Il ne fait aucun doute que ce monde est insupportable et qu'il faudrait le changer, il n'y a absolument pas coïncidence entre la pensée et l'être mais bien plutôt disjonction entre l'être et le devoir-être. Nous sommes loin de vivre dans le meilleur des mondes qu'on puisse célébrer. Comment ne pas avoir la rage, depuis toujours, contre les conditions qui nous sont faites et l'injustice universelle ? S'y ajoute désormais l'impératif des urgences écologiques qui rendent plus incontournable encore la nécessité de changer de vie. Il faut partir de ce dualisme initial, rencontre d'une pensée immatérielle menacée matériellement par le non-être qu'elle doit surmonter. Il ne suffit pas pour autant de vouloir pour pouvoir. C'est difficile à comprendre, encore plus à admettre, tant les solutions peuvent sembler relever de l'évidence, mais la réalité première que nous devons reconnaître est bien celle de notre échec, de l'impossible sur lequel on se cogne et du peu de portée d'années de militantisme comme des débats théoriques de l'époque. C'est le préalable pour essayer au moins de trouver les voies d'une action plus efficace, que ce ne soit pas un devoir-être pour rire.

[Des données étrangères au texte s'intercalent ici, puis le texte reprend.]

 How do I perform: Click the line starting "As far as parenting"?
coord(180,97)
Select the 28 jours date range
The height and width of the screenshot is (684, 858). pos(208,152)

La révolte se tourne naturellement vers les théories subversives disponibles qui prétendent offrir un débouché à sa volonté de changer le monde mais elle ne fait le plus souvent ainsi que se nourrir d'illusions. Depuis la fin du communisme, car notre problème est bien l'échec du communisme partout, les aspirations révolutionnaires à l'égalité et la justice, ne trouvant plus d'autres issues, ont dérivé de plus en plus vers l'extrême-droite, de l'islamisme au nationalisme. Au niveau théorique, on a assisté aussi à l'impensable retour d'une sorte de fascisme, sous la forme adoucie du "populisme", auquel Ernesto Laclau et Chantal Mouffe ont voulu donner une dangereuse caution intellectuelle, organisant la confusion entre gauche et droite, alors que, malgré leurs dénégations, le populisme reste l'appel à un pouvoir autoritaire, volontariste, souverainiste, nationaliste et identitaire.